Table 1 shows the performance of algorithms for random communication patterns. The first column gives the number of connections in the random patterns. Columns 2, 3, and 4 give the multiplexing degrees obtained by using greedy, coloring, and ordered AAPC algorithms respectively. The multiplexing degrees shown are the average of 100 random patterns with specific number of connections. Column 5 shows the multiplexing degree obtained by a combined algorithm, which runs the coloring algorithm and the ordered AAPC algorithm and uses the better of the two results for scheduling. In compiled communication, more time can be spent to obtain better runtime network utilization. Hence, the combined algorithm can be used to obtain better results by the compiler. The percentage improvement achieved by the combined algorithm over the greedy algorithm is shown in the last column. We observe that the coloring algorithm is always better than the greedy algorithm and the AAPC algorithm is better than the other algorithms when the communication is dense. We can see that for sparse random patterns (100 - 2400 connections), the improvement varies from 3.8% to 7.2%. Larger improvements are obtained for dense communication patterns.

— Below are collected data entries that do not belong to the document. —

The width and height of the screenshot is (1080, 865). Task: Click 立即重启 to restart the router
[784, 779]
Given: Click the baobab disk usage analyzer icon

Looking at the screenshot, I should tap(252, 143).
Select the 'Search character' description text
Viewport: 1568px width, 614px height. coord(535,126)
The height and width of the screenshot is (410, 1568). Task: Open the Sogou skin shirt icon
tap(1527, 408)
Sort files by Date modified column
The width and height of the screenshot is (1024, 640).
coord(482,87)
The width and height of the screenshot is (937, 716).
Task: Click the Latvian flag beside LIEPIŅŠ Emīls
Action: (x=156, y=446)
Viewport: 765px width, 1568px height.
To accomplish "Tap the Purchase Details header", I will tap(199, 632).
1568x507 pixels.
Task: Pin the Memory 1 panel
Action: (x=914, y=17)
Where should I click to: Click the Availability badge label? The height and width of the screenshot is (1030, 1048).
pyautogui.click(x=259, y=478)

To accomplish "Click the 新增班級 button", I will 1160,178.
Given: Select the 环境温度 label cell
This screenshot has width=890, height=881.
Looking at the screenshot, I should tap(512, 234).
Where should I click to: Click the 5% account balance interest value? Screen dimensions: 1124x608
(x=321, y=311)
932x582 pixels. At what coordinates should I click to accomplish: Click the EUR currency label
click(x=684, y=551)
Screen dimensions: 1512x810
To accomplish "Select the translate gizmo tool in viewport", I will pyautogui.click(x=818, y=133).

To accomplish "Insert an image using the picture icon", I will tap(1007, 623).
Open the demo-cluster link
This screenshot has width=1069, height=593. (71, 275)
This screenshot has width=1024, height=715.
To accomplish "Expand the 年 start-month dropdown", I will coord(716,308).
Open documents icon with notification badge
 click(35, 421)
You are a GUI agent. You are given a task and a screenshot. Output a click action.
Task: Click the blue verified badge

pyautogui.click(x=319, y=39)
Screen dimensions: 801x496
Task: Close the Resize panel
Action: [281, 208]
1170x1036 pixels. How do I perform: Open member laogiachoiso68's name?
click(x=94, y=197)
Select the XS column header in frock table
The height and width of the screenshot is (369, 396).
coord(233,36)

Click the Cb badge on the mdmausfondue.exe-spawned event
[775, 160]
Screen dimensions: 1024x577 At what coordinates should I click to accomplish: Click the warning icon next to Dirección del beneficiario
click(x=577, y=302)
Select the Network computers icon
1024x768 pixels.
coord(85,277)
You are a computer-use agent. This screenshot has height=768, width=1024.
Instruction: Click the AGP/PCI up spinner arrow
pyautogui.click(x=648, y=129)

For example, the combined algorithm improves multiplexing degree by 43.1% over the greedy algorithm for the all-to-all comunication pattern.
Table 2 shows the performance of the algorithms for random data redistribution patterns. The table lists the results for 500 random data redistributions. The first column lists the range of the number of connection requests in each pattern. The second column lists the number of data redistributions whose number of connection requests fell into the range. For example, the second column in the last row indicates that among the 500 random data redistributions, 43 of them results in 4032 connection requests. The results show that the multiplexing degree required to establish connections resulting from data redistribution is less than those required for random communication patterns. For data redistribution patterns, the improvement obtained by using the combined algorithm ranges from 10.1% to 31.9% for sparse communications, which is larger than the improvement obtained for random communication patterns. The only dense communication pattern that resulted from data redistribution is the all-to-all pattern.
Table 3 shows the performance for some frequently used communication patterns. In the ring and the nearest neighbor patterns, no conflicts arise in the links. However, conflicts arise in the communication switches. The performance gain is higher for these specific patterns when the combined algorithm is used.
In this section, we compare the performance of the network under compiled communication with the performance of the network under a dynamic control mechanism is used. When using compiled communication, the control of the network is simple. The compiler schedules the communication using one of the algorithms described in the previous section. We use the combined algorithm in our simulation. At runtime, the network registers are loaded before the communication takes place, and thus all the paths for the communications are established before the processors start communicating. When using dynamically controlled communication, a path reservation protocol must be supported. Detailed discussion about the path reservation protocols can be found in [15, 17]. Next, we briefly describe the path reservation protocol used in our simulation study and then present the results of experimentation.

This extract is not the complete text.